A group campaigning for the personal injury sector has spoken out for the first time over the rising surge of holiday sickness claims.

A2J, a vocal advocate for firms and opponent of the last incarnation of PI reforms, said it is now time for those within the industry to report those suspected of malpractice.

The Solicitors Regulation Authority is already probing the affairs of more than a dozen firms involved in the burgeoning industry, while the Foreign Office is explicitly warning holiday-makers heading to Spain not to be tempted into making an exaggerated or fraudulent claim.

The Independent newspaper's travel correspondent Simon Calder reported last week false holiday sickness claims are ‘out of control’ as touts target tourist hotspots and encourage them to seek compensation.

Andrew Twambley, spokesman for A2J, said its members were ‘sick and tired of touts, but equally sick of law firms that are happy to take on claims knowing that they are fake, which brings the whole industry into disrepute’. He added: ‘We need collective action to help the SRA address any firms that are acting in this way, by providing the information to get claimant law firms exposed, and investigated by the regulator.’
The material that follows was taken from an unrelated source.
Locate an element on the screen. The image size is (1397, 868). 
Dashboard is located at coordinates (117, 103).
It is the first time a voice from the claimant PI sector has publically spoken out against elements of the industry that may be involved in encouraging false claims. Tour operators have, as would be expected, been a constant critic of the growing claims industry.
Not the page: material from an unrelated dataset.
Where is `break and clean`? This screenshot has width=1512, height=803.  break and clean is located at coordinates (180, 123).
Twambley said the new government must take greater action over cold calling and implement the recommendations of the Insurance Fraud Taskforce, which said the SRA should be empowered to take a ‘tougher approach’ to combatting fraud, taking more evidence from insurers about claimant firms suspected of abuses.

He added: ‘We need to help the SRA help the sector. The public has made clear they want an end to cold calling and claims touting, and all of us, law firms, insurers, travel operators and regulators, are responsible for making that happen and shoring up public trust in the system. We also need insurers, travel operators and law enforcement agencies to take a much more aggressive approach to prosecutions.’